Picks come in a variety of shapes. My favorite is the classic ‘351’ shape, but many jazzers and shredders like smaller ones. Shapes like the Dorito-like ‘355’ have three picking surfaces on them so if one wears down, you can just flip it around. Some picks, like the Sharkfin shape, have multiple surfaces to provide different tones, and can be flipped around for different tones and special effects.
Picks can have texture, like ridges or bumps, or can have holes punched out to ‘grab’ your fingers as you hold it. Some have the grippy side dipped in rubber too, which provides a tacky surface to hold on to. Ritchie Blackmore uses a strange pentagon, while Brian May uses a circular coin with ridges.
Picks will come in a variety of thicknesses, and are usually marked on the pick itself indicating the thickness. Some will say ‘thin,’ ‘medium,’ or ‘heavy,’ and some will have the thickness in millimeters. A thin pick would be about .6 millimeters and lower, while a medium pick will be about .6 to .8 millimeters. Heavy and extra heavy is over that, of course. My pick is right around 1mm thick, since I don’t like the pick to flex much. Thinner picks are preferred by many rhythm players, because of their flexing helps the wrist in strumming fast rhythms. Any plastic which flexes a lot will eventually crack, so you may go through more picks if you use thinner ones.
This is not my video, but it does a pretty good job in showcasing the tones between thin, medium and heavy picks.
The most common material for picks is some type of plastic, but it isn’t our only choice. Picks made of metal, bone and nylon are popular too. Be aware, though, that picks made of more exotic materials (such as mammoth bone or metorite) will be much more expensive than the common plastic pick.
Nylon is great for thin picks. It usually has a little texture molded in it so you don’t drop it. Delrin is a smooth material which glides over the strings producing little or no pick noise. It was originally developed for brake pads on cars. Ultex is a newer plastic which is very stiff and bright. My favorite material is Delrex, a type of Delrin, which is a textured plastic used to replace banned tortoiseshell.
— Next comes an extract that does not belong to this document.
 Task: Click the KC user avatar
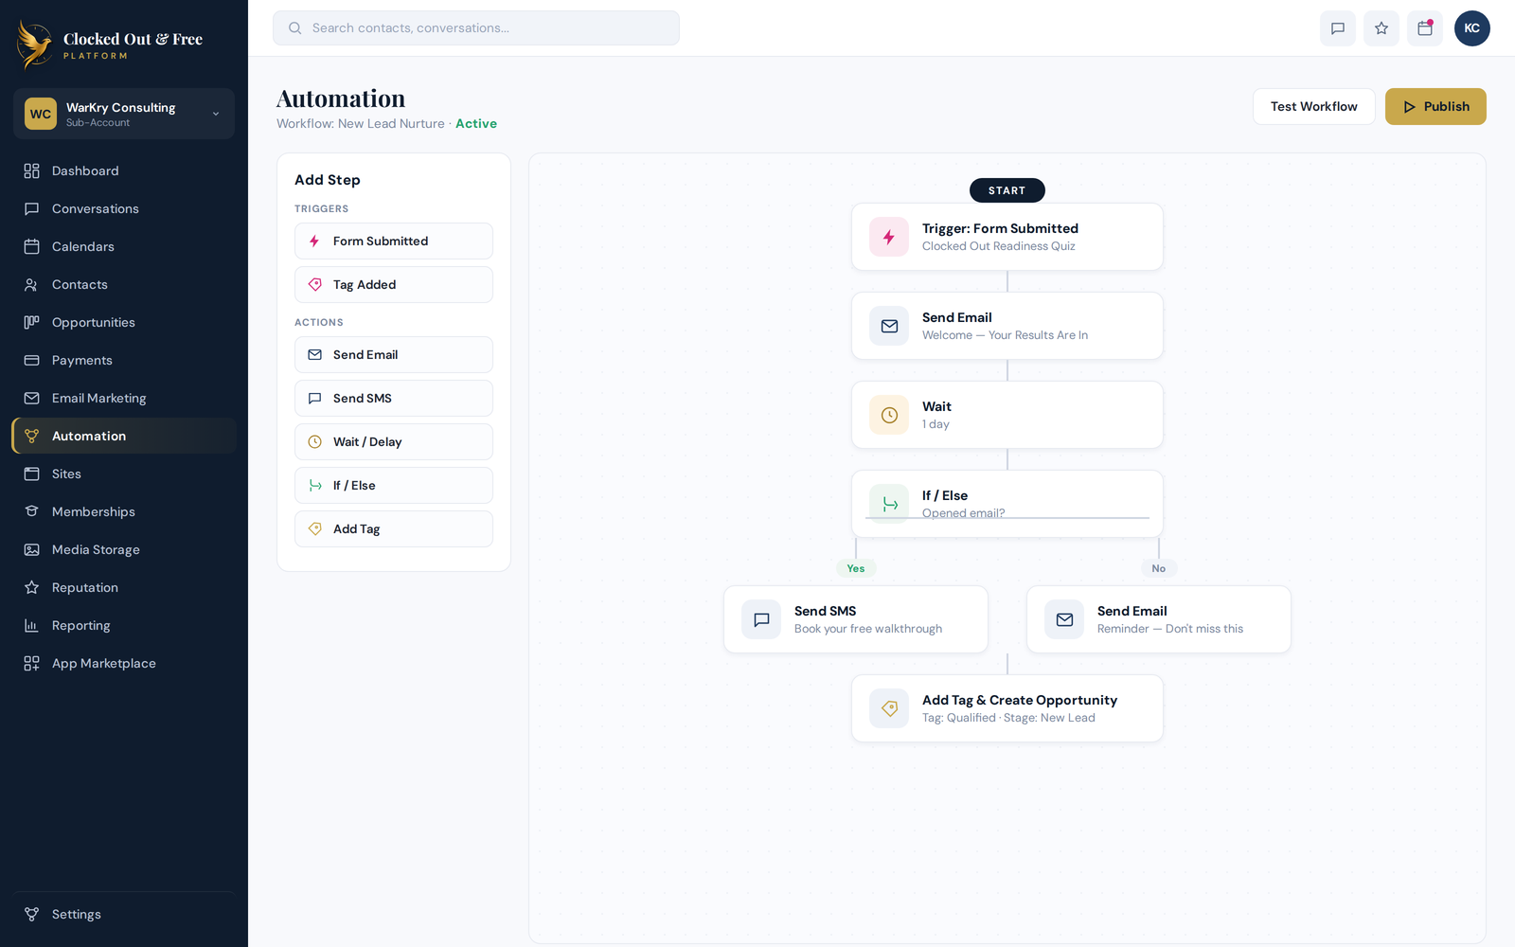point(1471,28)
Steel, copper and wood are choices too. Metal has a really bright tone, will wear slower (and wear out the strings more), and wood is a more mellow tone. Wood picks will erode over time as the metal strings shave bits off slowly.
I’m pretty sensitive to the way some materials feel, so there are only a few pick materials I use. Fortunately, they are some of the most common and the least expensive. At the rate I lose picks, I’d hate to get addicted to the rare and expensive dinosaur bone ones!
Again, this isn’t my video, but it does showcase the sound of different pick materials.
I tend to hold the pick with my thumb and index finger with just a small amount of the pick showing. I get the most control over the note, and the pick is always where I want it. I hold it just tight enough that I don’t drop it an no more. My wrist is straight but not locked, and the face of the pick is exactly parallel to the string, and perpendicular to the face of the guitar. I hate that ‘scraping’ sound I get if I am not hitting the string perfectly – that little scratchy thing before the note. So now my picking is a lot cleaner sounding, and downstrokes sound as direct as upstrokes. For more information about Economy of the Right Hand, please read my blog about it.
What kind of picks do you use? What would your custom-designed pick look like?